Phi Mu's creed is the uniting statement that every member of Phi Mu is expected to know and live her life by. The creed defines what it means to be a noble woman, enumerating several practices. The second-to-last line of the creed sums up the most important Phi Mu belief: "To practice day by day love, honor, truth."
To lend to those less fortunate a helping hand.
- To think of God as a protector and guide of us all.
- To keep forever sacred the memory of those we have loved and lost.
- To be to others what we would they would be to us.
- To keep our lives gentle, merciful and just,
- Thus being true to the womanhood of love.
To walk in the way of honor, guarding the purity of our thoughts and deeds.
- Being steadfast in every duty small or large.
- Believing that our given word is binding.
- Striving to esteem the inner man above culture, wealth or pedigree.
- Being honorable, courteous, tender,
- Thus being true to the womanhood of honor.
To serve in the light of truth avoiding egotism, narrowness and scorn.
- To give freely of our sympathies.
- To reverence God as our Maker, striving to serve Him in all things.
- To minister to the needy and unfortunate.
- To practice day by day love, honor, truth.
- Thus keeping true to the meaning, spirit and reality of Phi Mu.

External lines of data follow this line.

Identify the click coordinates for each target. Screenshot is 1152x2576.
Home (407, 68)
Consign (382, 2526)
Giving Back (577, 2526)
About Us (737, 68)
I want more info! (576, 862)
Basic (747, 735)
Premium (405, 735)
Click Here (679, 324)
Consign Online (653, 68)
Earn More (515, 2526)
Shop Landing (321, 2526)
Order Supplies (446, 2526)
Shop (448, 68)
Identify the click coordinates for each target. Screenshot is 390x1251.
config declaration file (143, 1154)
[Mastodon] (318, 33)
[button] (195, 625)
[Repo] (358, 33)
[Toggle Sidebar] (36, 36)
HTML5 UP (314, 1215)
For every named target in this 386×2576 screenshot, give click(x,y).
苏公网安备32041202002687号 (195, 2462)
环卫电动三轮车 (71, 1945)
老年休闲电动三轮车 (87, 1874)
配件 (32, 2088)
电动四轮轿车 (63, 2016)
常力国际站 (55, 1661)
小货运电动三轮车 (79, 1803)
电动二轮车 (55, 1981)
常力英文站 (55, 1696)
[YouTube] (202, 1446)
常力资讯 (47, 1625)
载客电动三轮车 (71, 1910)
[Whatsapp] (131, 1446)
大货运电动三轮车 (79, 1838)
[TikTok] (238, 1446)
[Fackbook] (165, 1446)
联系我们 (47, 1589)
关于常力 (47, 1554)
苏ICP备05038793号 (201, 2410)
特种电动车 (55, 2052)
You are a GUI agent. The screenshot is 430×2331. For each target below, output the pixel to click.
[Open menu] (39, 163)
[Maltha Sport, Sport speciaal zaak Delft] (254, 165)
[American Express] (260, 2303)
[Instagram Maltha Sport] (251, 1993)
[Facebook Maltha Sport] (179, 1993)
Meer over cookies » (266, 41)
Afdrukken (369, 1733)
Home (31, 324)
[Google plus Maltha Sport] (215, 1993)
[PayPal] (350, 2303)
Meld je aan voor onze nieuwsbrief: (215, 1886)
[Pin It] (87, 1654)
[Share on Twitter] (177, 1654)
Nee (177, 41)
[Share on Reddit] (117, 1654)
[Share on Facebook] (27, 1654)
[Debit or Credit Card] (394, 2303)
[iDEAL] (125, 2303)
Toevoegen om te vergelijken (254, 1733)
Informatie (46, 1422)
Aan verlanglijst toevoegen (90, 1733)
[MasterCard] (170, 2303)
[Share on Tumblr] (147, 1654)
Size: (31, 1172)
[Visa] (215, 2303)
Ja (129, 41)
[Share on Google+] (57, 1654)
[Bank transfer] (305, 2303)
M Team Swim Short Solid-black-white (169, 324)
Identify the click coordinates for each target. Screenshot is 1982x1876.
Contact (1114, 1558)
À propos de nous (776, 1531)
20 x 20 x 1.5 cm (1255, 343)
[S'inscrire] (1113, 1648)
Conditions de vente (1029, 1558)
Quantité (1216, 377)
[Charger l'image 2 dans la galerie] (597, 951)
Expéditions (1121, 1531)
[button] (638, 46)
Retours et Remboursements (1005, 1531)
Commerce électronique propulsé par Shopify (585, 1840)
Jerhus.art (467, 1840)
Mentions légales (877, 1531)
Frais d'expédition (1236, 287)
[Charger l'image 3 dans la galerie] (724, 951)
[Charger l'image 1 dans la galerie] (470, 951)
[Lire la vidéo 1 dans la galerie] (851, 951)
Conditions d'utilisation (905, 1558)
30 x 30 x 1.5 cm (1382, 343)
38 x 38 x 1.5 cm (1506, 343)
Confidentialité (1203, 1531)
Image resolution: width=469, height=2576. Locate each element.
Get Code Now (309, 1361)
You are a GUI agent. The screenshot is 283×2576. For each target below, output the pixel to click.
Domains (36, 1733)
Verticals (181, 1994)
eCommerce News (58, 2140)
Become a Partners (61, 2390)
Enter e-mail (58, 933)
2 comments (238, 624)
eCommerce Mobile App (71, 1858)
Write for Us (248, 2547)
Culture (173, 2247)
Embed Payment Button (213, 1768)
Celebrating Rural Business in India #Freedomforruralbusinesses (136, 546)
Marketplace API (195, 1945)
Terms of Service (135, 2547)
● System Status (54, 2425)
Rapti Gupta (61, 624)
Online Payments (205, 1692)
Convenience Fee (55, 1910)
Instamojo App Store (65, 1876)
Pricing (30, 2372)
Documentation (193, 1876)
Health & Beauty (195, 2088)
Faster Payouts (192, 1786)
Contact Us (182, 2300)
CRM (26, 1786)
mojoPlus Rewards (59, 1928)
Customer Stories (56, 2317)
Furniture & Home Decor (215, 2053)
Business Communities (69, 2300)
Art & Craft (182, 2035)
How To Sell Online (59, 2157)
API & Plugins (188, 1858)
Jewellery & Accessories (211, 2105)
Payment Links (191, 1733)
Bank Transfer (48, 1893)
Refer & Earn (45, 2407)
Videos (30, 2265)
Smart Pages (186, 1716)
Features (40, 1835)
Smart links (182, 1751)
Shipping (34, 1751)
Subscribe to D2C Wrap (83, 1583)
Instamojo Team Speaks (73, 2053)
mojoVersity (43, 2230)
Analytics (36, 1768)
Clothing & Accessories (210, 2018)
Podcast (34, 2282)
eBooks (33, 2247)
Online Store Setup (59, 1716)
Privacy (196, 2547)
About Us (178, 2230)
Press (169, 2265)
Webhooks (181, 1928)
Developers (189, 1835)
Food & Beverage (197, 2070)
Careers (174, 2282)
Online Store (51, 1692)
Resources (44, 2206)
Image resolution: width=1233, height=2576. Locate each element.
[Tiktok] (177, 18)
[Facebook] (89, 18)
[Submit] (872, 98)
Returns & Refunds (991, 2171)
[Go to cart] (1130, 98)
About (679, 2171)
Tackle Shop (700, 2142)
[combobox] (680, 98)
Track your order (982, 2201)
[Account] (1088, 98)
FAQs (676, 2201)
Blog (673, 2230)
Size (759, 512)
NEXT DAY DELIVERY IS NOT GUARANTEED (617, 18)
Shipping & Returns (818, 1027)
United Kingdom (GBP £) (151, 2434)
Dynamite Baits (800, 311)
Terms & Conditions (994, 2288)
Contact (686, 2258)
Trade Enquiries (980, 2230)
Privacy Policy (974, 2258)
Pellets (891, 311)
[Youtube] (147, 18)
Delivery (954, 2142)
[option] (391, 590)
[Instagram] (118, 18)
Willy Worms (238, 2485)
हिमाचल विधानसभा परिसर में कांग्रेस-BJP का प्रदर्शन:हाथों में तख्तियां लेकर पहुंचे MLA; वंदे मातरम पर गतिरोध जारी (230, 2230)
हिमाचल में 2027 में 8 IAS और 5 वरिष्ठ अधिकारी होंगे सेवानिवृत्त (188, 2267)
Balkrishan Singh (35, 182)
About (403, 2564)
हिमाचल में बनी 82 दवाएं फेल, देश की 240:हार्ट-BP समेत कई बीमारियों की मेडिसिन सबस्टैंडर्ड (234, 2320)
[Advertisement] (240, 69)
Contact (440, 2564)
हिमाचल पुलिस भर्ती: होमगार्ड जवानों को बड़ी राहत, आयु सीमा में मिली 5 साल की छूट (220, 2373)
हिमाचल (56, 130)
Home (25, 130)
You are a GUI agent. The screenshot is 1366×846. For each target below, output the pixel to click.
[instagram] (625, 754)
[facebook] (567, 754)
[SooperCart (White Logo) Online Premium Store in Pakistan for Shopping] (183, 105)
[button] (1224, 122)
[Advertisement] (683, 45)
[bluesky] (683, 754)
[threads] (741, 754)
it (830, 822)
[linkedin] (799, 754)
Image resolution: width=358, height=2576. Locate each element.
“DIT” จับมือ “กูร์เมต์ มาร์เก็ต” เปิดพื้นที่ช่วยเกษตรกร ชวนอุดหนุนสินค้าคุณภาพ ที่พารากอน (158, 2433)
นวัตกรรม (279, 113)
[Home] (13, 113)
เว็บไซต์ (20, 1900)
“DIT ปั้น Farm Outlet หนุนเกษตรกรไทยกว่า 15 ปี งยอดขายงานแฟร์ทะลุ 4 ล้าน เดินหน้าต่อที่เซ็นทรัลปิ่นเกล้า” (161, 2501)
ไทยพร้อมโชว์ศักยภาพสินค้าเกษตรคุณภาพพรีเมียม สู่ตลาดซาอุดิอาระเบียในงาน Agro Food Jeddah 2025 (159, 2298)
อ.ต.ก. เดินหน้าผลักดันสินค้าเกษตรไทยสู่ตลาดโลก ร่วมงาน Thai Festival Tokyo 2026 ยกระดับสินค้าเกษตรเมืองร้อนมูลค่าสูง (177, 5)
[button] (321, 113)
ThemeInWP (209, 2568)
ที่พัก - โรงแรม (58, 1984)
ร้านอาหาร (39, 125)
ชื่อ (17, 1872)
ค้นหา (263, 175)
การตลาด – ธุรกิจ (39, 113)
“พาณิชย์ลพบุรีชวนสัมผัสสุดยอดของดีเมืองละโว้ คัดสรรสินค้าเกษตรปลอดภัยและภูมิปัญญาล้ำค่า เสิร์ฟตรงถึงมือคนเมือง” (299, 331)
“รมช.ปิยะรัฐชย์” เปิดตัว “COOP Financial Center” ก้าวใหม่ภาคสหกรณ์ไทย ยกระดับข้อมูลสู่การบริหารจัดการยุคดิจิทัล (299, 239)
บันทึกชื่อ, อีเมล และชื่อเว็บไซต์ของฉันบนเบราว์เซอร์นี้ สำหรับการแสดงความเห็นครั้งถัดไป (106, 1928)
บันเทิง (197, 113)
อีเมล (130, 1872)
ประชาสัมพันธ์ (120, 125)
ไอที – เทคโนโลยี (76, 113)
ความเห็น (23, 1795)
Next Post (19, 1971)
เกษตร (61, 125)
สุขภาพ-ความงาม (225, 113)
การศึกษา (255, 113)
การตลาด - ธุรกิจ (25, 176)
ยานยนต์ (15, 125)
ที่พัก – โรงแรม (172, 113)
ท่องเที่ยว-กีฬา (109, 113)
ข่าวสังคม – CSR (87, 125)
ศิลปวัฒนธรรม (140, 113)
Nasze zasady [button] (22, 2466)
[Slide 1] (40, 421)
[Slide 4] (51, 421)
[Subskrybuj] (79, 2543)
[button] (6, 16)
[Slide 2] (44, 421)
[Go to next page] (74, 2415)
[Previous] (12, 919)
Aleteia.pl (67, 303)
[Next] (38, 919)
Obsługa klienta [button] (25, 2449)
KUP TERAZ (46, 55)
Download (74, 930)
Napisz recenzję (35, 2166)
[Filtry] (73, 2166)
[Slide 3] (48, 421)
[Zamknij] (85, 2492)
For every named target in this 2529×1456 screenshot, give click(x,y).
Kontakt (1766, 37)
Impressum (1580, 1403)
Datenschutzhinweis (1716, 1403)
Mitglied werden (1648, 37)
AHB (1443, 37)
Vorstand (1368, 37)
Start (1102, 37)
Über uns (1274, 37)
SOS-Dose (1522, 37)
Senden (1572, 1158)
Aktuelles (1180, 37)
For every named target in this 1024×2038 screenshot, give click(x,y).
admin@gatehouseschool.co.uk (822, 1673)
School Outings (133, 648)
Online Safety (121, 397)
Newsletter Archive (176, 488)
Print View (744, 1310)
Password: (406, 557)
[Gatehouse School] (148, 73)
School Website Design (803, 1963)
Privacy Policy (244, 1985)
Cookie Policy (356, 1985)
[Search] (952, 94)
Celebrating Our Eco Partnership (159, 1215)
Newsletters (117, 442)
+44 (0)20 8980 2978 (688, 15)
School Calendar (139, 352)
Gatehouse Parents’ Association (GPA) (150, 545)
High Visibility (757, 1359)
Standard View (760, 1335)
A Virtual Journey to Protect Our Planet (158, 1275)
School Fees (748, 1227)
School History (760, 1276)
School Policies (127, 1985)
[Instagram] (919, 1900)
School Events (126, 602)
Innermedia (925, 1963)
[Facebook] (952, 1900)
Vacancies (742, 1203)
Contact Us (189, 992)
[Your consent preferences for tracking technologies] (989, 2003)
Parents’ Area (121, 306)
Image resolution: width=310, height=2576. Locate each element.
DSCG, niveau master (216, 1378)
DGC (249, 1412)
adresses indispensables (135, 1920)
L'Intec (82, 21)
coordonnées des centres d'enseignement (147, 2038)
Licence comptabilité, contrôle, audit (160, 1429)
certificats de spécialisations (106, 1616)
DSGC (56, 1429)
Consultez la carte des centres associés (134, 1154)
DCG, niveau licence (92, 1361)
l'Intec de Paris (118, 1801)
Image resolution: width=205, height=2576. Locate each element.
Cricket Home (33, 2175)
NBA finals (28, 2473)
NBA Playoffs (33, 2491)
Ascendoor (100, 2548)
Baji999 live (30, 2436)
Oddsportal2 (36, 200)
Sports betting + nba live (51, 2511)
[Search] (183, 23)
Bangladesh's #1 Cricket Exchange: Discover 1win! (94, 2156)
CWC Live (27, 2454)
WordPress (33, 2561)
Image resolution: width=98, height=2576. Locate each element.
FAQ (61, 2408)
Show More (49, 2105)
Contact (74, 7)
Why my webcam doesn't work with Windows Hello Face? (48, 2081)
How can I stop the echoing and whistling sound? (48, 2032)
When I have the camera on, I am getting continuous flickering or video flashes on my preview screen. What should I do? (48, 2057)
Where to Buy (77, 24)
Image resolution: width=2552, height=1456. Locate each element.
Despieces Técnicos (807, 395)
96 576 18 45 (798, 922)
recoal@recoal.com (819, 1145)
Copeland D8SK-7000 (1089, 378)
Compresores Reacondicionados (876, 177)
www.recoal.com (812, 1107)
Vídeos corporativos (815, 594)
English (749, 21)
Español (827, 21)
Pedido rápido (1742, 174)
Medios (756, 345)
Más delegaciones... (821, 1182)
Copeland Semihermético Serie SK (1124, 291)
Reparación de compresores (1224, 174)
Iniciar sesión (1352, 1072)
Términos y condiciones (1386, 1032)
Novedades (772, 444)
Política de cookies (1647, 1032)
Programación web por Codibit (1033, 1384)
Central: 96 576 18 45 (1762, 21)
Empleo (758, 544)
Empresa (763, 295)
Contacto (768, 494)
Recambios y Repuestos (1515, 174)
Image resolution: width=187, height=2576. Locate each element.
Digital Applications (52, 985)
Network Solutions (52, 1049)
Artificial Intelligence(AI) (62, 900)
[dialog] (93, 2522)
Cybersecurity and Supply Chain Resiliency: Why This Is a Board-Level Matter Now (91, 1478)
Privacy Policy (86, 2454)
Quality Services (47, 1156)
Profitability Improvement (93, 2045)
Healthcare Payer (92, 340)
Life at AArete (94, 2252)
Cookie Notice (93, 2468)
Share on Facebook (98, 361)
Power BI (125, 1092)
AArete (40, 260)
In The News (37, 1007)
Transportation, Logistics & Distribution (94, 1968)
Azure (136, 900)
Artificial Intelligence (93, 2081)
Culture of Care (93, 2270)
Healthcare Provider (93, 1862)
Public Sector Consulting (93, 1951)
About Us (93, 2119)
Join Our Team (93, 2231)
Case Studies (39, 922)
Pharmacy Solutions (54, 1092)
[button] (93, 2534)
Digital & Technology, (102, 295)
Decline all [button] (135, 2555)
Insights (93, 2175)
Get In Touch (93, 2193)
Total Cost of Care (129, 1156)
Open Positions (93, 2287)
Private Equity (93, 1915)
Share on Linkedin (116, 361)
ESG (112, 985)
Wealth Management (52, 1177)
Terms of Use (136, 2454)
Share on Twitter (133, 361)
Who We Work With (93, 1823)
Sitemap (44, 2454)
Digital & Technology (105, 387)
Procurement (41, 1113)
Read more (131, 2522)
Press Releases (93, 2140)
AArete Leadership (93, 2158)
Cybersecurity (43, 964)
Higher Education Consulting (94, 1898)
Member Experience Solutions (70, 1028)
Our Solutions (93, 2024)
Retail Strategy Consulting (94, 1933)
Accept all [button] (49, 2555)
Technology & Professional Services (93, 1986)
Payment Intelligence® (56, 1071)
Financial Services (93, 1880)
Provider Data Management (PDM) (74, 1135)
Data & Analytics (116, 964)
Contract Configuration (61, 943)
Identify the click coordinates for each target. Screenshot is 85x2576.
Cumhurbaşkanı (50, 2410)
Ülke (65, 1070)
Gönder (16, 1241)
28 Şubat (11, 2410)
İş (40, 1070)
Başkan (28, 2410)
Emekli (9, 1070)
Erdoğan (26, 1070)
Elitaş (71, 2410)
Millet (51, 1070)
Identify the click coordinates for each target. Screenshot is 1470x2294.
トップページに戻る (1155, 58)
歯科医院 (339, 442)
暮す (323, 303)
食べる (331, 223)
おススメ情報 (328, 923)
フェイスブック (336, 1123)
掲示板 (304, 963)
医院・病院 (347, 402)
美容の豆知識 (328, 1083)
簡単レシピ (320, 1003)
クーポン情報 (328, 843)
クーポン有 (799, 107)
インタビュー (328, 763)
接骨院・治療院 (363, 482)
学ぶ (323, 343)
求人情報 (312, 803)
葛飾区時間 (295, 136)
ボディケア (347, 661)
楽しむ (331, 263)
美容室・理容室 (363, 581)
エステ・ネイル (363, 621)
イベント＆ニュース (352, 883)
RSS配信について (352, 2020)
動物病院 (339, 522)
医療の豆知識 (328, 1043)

Phi Mu's interest in philanthropy is expressed in the first line of its Creed, "To lend to those less fortunate a helping hand," a guiding principle for Phi Mu. As the only sorority corporate sponsor for Children's Miracle Network Hospitals, Phi Mu is committed to raising more than $500,000 for CMN every year. The money raised and donated is used locally to support one of the 170 Children's Miracle Network Hospitals nationwide. In total, Phi Mu has contributed over $8.5 million and countless hours in an attempt to improve the quality of life for sick children and their families throughout the country. Phi Mu has also established an annual "National Philanthropy Day" each October.
In 2010, the Phi Mu chapter at the University of Texas at San Antonio was disciplined for hazing pledges. Pledges were blindfolded, roped, and forced to a remote barn to recite the sorority's creed and imitate animals.
In 2011, the sorority made national headlines after the chapter at the University of Southern Mississippi dressed in blackface for a "Cosby" themed party. The sorority members involved were placed on probation by Phi Mu's national headquarters and offered a public apology for their misconduct.
Arts and Entertainment
- Susan Harling (Kappa Iota) - inspiration for the play and movie Steel Magnolias
- Elizabeth Horton (Gamma Tau)- Miss North Carolina (2006), contestant in Miss America (2007)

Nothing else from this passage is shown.